Do you mean "approaching" in frequency? 

> Within a finite window aperature, the in-phase component
> starts looking like a barely modulated constant or alternating
> constant, and the out-of-phase component starts approaching
> zero, 

What do you mean by "in-phase" and "out-of-phase"? We are
performing real sampling.
-- 
%  Randy Yates                  % "She has an IQ of 1001, she has a jumpsuit
%% Fuquay-Varina, NC            %            on, and she's also a telephone."
%%% 919-577-9882                % 
%%%% <yates@ieee.org>           %        'Yours Truly, 2095', *Time*, ELO   
http://home.earthlink.net/~yatescr

On 15 Sep., 20:50, Randy Yates <ya...@ieee.org> wrote:
> Andor <andor.bari...@gmail.com> writes:
> > Randy Yates <ya...@ieee.org> wrote:
> >> Andor <andor.bari...@gmail.com> writes:
> >> > Fs/2 stays right there.
>
> >> Really? Then why does sin(n*pi) disappear?
>
> > That's not aliasing.
>
> I agree - it is not aliasing.

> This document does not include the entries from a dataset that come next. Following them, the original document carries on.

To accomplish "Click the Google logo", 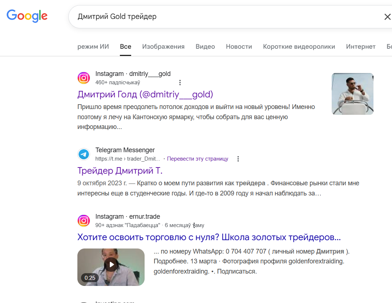I will (27, 16).
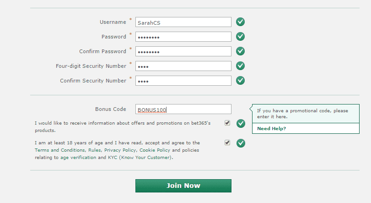Viewport: 371px width, 203px height.
Task: Click the green checkmark beside age agreement
Action: (x=241, y=143)
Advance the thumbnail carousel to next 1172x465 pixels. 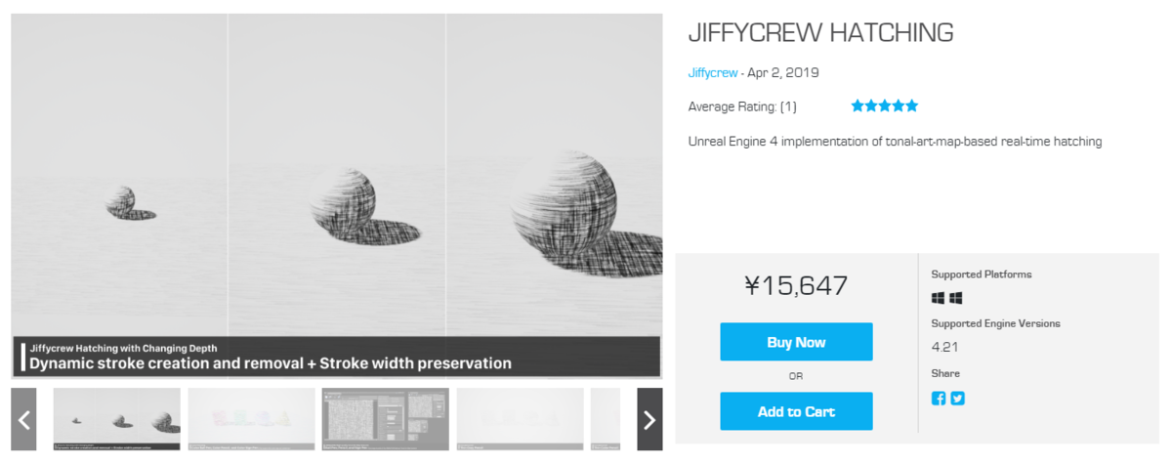(x=649, y=419)
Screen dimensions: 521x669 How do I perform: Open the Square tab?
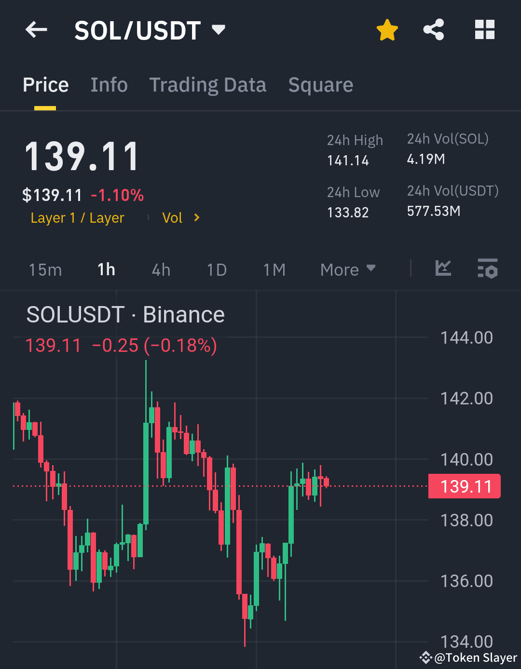click(x=320, y=85)
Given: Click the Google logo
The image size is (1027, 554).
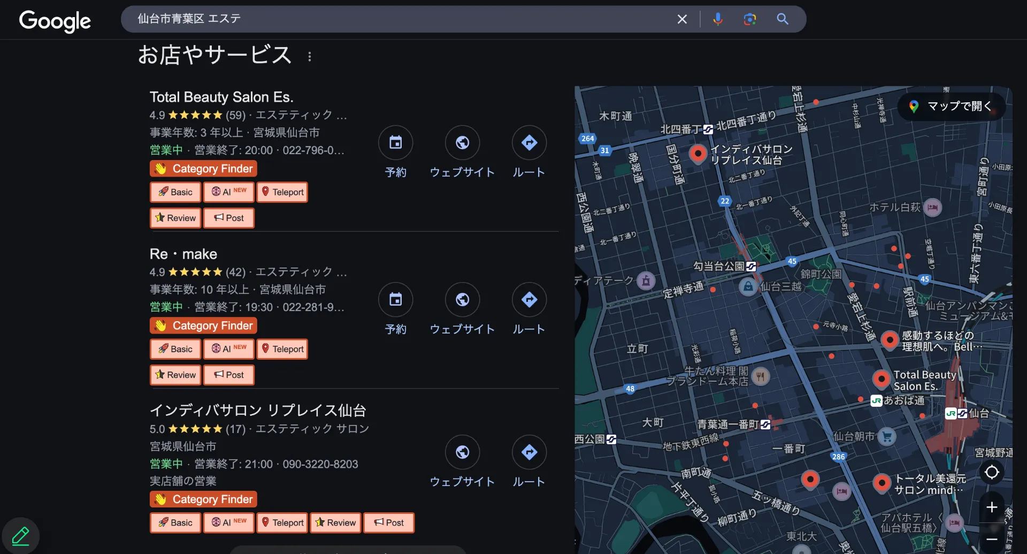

But neither is it "staying right there."

Well, it certainly isn't going anywhere either.

>
> I trust we both know what we're talking about, but there is some
> semantic problem.

I'm not quite sure what you are talking about now (I thought before
that I was when you were talking about the zero-phase property of a
Nyquist cosine).

?